An estimated 350 delegates are expected to attend the 70th Western Canada Water Annual Conference in Winnipeg, MB from Sept. 18 to 21. Represented will be the three western provinces of Alberta, Saskatchewan and Manitoba, as well as Nunavut and the Northwest Territories.

"There's definitely a theme of doing more with less. That has been the theme of our conferences for the past couple of years, said Kristen McGillivray, deputy director of Western Canada Water. "There has been a shift towards sustainability and how we can do this, especially given that a lot of infrastructure in Canada is aging."

Western Canada Water has just over 5,000 members that represent water professionals in Western Canada from all sorts of sectors, she explained. So you have engineers, consulting engineers, operators, lab techs and municipal workers. It has to do with all the positions.

There will be some time devoted to biosolids, McGillivray said, adding "we typically cover emergency measures as well as infrastructure."

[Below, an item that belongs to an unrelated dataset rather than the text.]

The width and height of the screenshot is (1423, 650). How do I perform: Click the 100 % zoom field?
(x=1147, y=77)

"Workshops cover a diverse number of topics such as acid management, well development, and operations and fundamentals of contract law. The drone technology workshop provides an overview of the unmanned aerial vehicles, their technology and the rules and regulations covering their use," said McGillivray.

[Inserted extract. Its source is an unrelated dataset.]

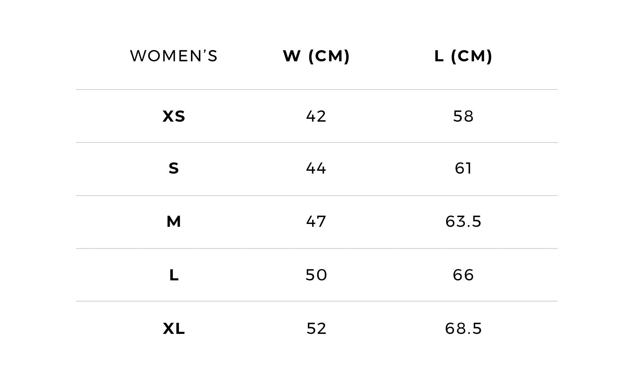The image size is (633, 370).
Task: Click the S width value 44
Action: click(316, 168)
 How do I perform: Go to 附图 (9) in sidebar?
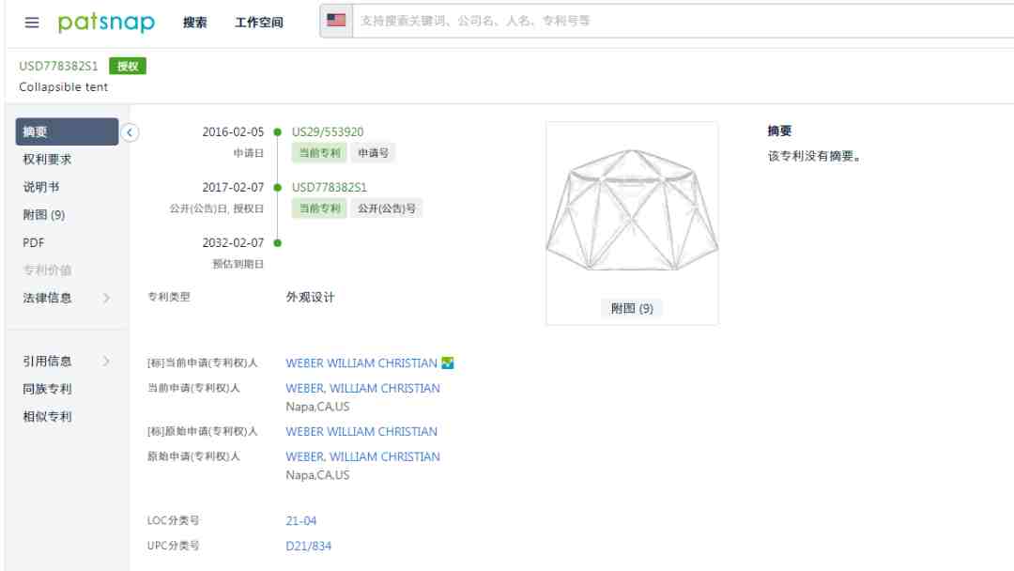pyautogui.click(x=44, y=215)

Tours include FortWhyte Alive Water Quality Ecotour and its onsite wastewater treatment facility in addition to Manitoba-grown solutions. A second tour is of the Headingley Water Treatment Facility that began operations in April 2016. It is a SUEZ (formally GE) membrane treatment facility and is the largest facility owned by the Cartier Regional Water Co-op. The treatment facility was constructed to supply the Centreport development in the Rural Municipality (RM) of Rosser and to take the demand off the existing water treatment facility located in St. Eustache, MB.

The supply lines from the treatment facility have been extended to service the RM of West St. Paul and the Stony Mountain Institute. Opened in July 2011, the Headingley Waste Water Treatment Facility treats an average of 1000 m3/day using sequencing batch reactors (SBRs). Approximately 300 m3/day comes from the Headingley Correctional Center with a dedicated spiral screener in the plant to remove debris from the waste water stream.